Because graph databases are, by design, most conducive to organizing broad sets of data through which there are not uniform relationships or kinds of data, they can be invaluable tools for social mapping, master data management, knowledge graphing/ontology, infrastructure mapping, recommendation engines, and more. A business could set each node to be one of their products, and let edges draw recommendation relationships based on what product a consumer might buy. It could also map relationships between contacts, departments, and more.
Graph databases are flexible and scalable by design, so a business user would not need to know an exact or complete use case for a graph database before creating it. Expanding a graph database is a matter of adding new nodes and any potential edges which might be associated with them.
Like other databases, graph databases are primarily maintained by a database administrator or team. That said, because of their wide range of coverage, graph databases are often accessed by several organizations within a company. Development, IT, billing, and more would all have valid reasons for needing access to graph databases, pending their assigned uses within the company.
Graph database solutions will typically have the following features.
Database creation and maintenance — Graph databases allow users to easily build and maintain a database(s).
CRUD operations — An acronym for create, read, update, and delete, CRUD operations delineate basic operations of many databases. Graph databases should be able to perform these operations and usually can with similar capability to the most notable CRUD-oriented database type, relational.
Scalability and flexibility — Graph databases can grow and expand with business requirements. Unlike some other database solutions, they can scale more quickly with less worry about strict data organization, relying instead on developing relationships between new and existing nodes.
Simplified querying — Graph databases can skip some larger query complexities, bypassing things like foreign keys, nested queries, and join statements in favor of direct or transitive relationships.
OS compatibility — Graph databases do not require any one specific operating system to run, making them a flexible choice for any operating system.
Security and privacy — As alluded to above, graph databases can struggle with security and privacy situations. They require more strict implementations of security and access measures. Since graph databases are more oriented toward mapping relationships, that structure can also be utilized in ways that could raise privacy concerns, such as revealing a more laid-bare view of a client or customer—and every other potential client or customer to which they are related. Businesses implementing graph databases should take extra care to secure both how these databases are accessed, and the databases themselves.
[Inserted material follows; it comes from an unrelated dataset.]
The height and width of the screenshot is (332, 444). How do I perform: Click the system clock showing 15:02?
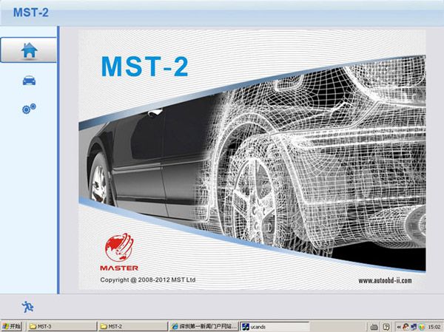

Data integrity implications — Graph databases simplify the ways in which information relates to other information. In doing so, by shortening or condensing the relationship (as compared to, say, traversing numerous tables in a relational database), it’s particularly vital that all data in a graph database is accurate. One improperly aligned relationship can directly lead to incorrect data, unlike in a relational database where improper data might hit a snag during a nested query, throw an error, and out the issue. So, in using graph databases, data integrity is of particularly high importance.